> _Task requirements_: How many lines in the records below contain the word "chart"? Answer with the number and nothing else.

> _Given records_:

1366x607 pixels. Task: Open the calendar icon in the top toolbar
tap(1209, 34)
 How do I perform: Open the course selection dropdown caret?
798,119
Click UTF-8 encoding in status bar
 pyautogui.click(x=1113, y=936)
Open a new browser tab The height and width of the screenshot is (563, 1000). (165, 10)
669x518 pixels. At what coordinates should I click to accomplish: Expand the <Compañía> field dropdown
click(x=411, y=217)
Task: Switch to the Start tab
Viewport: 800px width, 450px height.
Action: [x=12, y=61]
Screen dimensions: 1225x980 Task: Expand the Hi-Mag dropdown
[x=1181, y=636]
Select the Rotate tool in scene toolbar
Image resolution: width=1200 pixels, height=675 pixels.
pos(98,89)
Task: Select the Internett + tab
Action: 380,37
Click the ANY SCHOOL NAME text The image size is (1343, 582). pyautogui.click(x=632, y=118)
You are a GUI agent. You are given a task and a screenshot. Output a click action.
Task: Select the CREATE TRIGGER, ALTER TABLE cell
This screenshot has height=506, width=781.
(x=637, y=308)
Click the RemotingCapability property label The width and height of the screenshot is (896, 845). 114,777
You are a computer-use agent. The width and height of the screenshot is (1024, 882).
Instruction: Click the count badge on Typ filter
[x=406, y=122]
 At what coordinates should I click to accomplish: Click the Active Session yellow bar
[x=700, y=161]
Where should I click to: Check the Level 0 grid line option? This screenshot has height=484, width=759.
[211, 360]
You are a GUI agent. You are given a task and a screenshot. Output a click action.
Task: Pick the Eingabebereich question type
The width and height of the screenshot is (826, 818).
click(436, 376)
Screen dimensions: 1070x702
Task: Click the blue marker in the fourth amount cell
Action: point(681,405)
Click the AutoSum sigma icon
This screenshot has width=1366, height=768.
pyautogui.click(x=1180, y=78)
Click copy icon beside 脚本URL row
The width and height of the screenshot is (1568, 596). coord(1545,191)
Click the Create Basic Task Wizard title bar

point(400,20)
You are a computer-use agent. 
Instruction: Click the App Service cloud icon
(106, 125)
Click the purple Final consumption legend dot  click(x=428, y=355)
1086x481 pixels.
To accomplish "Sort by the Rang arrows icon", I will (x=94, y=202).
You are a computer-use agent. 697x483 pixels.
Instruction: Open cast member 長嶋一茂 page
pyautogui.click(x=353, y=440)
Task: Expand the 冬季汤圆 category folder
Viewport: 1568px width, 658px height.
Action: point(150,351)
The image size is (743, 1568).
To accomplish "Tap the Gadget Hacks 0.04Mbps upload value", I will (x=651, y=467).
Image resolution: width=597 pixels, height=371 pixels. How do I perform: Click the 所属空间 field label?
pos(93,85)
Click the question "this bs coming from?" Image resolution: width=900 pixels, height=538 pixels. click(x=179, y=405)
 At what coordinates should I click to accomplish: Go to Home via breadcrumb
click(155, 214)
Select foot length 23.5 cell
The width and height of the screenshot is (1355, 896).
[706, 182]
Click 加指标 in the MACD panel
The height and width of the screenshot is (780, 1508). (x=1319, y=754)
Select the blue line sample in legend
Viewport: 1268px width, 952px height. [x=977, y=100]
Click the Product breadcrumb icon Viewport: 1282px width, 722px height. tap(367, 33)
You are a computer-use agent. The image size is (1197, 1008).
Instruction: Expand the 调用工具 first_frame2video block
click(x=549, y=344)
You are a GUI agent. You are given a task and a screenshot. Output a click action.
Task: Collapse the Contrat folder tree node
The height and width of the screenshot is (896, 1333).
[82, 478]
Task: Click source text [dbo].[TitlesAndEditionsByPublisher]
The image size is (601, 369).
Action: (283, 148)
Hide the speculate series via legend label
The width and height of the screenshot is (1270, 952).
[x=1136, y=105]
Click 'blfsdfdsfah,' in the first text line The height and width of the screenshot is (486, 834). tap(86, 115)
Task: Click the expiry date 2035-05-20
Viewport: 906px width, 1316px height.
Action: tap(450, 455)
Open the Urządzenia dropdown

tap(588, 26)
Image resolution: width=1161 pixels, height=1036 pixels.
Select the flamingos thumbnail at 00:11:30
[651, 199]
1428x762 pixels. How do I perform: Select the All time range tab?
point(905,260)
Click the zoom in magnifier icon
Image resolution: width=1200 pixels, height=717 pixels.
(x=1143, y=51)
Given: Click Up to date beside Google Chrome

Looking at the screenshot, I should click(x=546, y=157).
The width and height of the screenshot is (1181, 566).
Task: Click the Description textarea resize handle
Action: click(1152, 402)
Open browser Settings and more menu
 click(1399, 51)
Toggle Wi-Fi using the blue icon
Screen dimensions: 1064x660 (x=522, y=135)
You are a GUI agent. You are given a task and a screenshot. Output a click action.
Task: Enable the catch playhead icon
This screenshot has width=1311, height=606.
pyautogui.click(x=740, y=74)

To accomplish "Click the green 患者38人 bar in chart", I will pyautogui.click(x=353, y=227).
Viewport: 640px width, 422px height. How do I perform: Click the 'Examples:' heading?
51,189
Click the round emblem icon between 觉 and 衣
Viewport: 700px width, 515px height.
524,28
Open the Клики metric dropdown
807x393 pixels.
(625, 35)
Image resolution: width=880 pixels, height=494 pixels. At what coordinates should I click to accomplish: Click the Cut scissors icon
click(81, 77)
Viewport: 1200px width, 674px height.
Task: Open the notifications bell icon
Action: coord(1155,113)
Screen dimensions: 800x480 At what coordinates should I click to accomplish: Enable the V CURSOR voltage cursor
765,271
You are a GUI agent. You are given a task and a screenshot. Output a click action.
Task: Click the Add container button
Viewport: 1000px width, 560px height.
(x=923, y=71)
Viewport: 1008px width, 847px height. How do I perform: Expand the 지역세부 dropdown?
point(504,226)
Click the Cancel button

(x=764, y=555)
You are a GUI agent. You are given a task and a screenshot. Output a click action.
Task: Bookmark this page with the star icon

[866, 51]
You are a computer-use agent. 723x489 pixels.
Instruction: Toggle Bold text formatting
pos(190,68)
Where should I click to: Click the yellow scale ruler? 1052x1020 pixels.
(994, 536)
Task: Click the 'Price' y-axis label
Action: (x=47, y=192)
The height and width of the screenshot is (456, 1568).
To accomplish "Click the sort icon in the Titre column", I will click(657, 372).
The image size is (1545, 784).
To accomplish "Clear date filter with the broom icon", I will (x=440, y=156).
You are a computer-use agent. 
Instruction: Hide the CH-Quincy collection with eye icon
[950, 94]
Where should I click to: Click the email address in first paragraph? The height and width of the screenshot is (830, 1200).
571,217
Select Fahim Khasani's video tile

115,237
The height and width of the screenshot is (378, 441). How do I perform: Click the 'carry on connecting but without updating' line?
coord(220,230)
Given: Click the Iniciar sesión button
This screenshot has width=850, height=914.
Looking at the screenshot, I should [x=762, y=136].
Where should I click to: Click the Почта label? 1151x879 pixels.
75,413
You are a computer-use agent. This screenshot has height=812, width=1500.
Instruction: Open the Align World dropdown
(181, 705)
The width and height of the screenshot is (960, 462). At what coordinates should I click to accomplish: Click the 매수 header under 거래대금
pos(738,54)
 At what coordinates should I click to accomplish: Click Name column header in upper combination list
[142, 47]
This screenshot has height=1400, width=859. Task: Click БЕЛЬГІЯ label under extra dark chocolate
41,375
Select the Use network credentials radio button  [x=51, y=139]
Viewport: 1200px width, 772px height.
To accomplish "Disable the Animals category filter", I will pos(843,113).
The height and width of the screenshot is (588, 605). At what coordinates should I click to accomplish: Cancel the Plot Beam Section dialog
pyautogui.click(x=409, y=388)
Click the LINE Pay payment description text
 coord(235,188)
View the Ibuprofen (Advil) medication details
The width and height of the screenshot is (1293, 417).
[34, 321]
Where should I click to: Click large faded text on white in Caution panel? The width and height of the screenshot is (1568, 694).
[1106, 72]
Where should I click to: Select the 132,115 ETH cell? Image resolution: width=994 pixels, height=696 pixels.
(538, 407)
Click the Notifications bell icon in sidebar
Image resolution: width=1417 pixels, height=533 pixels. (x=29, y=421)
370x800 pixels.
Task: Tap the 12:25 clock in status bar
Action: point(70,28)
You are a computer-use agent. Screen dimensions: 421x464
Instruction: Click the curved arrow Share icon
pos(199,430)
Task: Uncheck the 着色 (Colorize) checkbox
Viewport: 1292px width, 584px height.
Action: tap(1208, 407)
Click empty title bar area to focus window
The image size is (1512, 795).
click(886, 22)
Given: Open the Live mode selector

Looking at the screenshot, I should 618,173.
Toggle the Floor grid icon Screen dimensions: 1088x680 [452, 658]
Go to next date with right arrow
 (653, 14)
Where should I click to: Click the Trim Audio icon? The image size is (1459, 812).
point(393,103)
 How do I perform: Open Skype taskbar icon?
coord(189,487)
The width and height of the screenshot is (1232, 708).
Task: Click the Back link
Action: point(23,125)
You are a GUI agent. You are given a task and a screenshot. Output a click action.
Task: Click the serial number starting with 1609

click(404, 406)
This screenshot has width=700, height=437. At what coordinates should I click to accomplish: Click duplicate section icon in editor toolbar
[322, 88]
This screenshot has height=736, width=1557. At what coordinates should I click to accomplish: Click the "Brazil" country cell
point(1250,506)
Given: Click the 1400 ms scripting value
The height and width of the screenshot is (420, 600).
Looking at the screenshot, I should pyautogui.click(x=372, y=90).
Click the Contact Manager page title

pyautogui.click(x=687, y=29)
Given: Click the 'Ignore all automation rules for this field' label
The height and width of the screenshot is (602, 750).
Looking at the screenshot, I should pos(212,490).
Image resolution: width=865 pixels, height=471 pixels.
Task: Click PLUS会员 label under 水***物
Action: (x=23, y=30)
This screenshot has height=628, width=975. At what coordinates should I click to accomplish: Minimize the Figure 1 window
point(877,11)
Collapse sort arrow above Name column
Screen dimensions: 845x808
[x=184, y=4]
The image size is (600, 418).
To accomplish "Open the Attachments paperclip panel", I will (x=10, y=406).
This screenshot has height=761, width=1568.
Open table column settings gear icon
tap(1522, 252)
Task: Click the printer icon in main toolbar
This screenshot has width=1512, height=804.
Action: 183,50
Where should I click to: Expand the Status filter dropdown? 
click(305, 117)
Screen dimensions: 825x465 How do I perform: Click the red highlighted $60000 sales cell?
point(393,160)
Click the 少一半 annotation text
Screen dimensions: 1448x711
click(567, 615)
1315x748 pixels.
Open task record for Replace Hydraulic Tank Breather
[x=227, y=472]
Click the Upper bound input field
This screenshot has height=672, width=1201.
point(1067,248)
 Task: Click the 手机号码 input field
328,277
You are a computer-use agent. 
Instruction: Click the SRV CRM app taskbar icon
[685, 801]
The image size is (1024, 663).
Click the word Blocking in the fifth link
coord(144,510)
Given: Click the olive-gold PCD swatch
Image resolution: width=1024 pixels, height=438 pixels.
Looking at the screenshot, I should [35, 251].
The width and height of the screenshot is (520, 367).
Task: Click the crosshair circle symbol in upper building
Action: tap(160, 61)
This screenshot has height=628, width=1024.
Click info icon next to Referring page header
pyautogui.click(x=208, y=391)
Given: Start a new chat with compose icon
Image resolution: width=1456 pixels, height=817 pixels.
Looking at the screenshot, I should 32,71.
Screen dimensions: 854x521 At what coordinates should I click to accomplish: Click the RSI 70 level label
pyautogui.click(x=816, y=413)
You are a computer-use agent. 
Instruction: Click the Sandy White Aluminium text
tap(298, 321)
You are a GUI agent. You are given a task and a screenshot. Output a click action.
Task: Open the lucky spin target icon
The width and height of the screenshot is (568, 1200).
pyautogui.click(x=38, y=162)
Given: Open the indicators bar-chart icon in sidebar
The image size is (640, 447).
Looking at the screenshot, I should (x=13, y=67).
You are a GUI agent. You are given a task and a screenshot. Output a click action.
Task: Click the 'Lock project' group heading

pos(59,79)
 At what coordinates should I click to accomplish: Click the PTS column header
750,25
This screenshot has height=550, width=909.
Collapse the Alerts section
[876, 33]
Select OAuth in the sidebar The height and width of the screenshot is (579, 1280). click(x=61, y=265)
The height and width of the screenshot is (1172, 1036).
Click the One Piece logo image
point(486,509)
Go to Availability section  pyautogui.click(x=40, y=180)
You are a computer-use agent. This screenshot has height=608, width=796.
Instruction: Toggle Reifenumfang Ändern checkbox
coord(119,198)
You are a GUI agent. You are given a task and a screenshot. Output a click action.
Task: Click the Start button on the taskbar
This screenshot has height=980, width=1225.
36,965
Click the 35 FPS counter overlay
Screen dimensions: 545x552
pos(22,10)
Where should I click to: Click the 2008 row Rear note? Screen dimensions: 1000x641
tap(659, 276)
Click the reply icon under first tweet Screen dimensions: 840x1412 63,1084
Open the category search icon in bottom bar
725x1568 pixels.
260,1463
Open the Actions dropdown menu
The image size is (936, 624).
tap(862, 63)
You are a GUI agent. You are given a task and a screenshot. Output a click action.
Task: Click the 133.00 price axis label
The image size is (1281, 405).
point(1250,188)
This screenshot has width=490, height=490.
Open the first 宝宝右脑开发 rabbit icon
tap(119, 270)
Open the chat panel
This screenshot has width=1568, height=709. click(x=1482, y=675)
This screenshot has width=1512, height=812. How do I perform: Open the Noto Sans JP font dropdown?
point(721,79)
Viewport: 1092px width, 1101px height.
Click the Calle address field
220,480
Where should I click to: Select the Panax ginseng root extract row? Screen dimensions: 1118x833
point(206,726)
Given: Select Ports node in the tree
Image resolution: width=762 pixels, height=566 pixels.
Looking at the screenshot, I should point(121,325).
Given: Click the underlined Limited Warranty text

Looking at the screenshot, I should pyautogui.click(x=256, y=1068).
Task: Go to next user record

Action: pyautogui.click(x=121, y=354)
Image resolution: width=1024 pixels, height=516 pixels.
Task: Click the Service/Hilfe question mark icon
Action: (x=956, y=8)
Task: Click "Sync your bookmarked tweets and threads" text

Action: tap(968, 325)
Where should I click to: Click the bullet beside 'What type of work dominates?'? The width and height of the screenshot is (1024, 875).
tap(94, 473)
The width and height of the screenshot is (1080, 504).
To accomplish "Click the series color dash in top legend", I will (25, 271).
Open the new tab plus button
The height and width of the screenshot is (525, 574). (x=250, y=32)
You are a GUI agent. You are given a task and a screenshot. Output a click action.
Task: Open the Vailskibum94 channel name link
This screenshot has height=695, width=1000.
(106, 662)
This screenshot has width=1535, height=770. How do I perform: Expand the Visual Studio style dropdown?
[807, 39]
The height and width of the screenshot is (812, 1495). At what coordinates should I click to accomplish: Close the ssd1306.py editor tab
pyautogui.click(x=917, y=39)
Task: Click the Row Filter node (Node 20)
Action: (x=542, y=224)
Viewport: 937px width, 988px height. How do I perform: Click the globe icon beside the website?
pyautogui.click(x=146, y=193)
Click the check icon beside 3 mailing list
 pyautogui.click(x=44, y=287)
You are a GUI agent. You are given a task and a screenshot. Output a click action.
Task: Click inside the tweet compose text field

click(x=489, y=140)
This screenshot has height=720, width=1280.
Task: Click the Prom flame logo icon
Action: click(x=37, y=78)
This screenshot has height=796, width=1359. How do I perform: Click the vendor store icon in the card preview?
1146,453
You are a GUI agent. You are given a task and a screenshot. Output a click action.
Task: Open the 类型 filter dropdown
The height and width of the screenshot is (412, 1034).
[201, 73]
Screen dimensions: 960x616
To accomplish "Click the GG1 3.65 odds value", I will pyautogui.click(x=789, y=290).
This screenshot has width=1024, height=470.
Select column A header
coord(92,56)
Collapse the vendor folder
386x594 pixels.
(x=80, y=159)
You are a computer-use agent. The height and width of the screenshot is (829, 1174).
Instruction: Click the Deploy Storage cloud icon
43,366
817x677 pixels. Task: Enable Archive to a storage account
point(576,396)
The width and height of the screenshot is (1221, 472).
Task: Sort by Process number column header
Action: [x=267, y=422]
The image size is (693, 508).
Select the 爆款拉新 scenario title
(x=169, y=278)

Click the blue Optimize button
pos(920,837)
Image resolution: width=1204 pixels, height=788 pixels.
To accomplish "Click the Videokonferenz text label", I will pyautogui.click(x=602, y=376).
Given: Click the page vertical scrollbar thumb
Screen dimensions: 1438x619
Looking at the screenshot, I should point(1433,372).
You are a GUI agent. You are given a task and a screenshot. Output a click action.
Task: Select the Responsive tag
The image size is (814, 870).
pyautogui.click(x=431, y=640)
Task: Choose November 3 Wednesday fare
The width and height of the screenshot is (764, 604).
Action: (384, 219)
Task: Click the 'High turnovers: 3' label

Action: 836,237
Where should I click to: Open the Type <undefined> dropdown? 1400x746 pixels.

> _Written response_: 2